On this page

Choosing Fault Levels: Syscall vs Protocol

Faultbox operates at two levels. This guide helps you decide which to use and when to combine them.

Two levels, one API

# Syscall level: affects ALL writes by the db process
disk_error = fault_assumption("disk_error",
    target = db,
    write = deny("EIO"),
)

# Protocol level: affects only INSERT queries to the orders table
insert_fail = fault_assumption("insert_fail",
    target = db.pg,
    rules = [error(query="INSERT INTO orders*", message="disk full")],
)

The target determines the level:

  • Service (db) → syscall level (seccomp-notify)
  • Interface reference (db.pg) → protocol level (transparent proxy)

Both are fault_assumption() values — composable, reusable, nameable.

When to use syscall faults

Syscall faults simulate infrastructure failures — the kind that affect everything a service does, not just specific operations.
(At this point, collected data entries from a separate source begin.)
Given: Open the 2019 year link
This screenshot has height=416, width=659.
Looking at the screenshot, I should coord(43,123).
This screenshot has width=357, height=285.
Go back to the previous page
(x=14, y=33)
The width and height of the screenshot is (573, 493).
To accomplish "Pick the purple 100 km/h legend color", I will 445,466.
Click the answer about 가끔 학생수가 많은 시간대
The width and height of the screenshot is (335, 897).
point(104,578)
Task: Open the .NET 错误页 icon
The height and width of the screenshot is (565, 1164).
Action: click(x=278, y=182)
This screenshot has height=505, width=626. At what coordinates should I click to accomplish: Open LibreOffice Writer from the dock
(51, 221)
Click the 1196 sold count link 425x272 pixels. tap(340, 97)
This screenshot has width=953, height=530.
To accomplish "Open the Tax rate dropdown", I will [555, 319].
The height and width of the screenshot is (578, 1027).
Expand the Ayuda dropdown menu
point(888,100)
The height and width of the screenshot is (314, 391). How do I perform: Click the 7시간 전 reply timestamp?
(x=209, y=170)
ScenarioFaultWhat it simulates
Server disk dieswrite=deny("EIO")Every write fails
Disk fills upwrite=deny("ENOSPC")No space for any write
Network cable unpluggedconnect=deny("ECONNREFUSED")Can’t reach anything
Network is slowconnect=delay("2s")Every connection takes 2s
Total partitionpartition(svc_a, svc_b)Bidirectional network split

Strengths:

  • Works on ANY binary — no protocol support needed
  • Catches unexpected write paths (logging, temp files, metrics)
  • Simulates real infrastructure failures accurately
  • Simple: one line tests a broad category

Weaknesses:

  • Coarse: write=deny("EIO") blocks stdout, TCP, files — everything
  • Can’t target specific queries, paths, or commands
  • May break service health (can’t respond to healthchecks under write fault)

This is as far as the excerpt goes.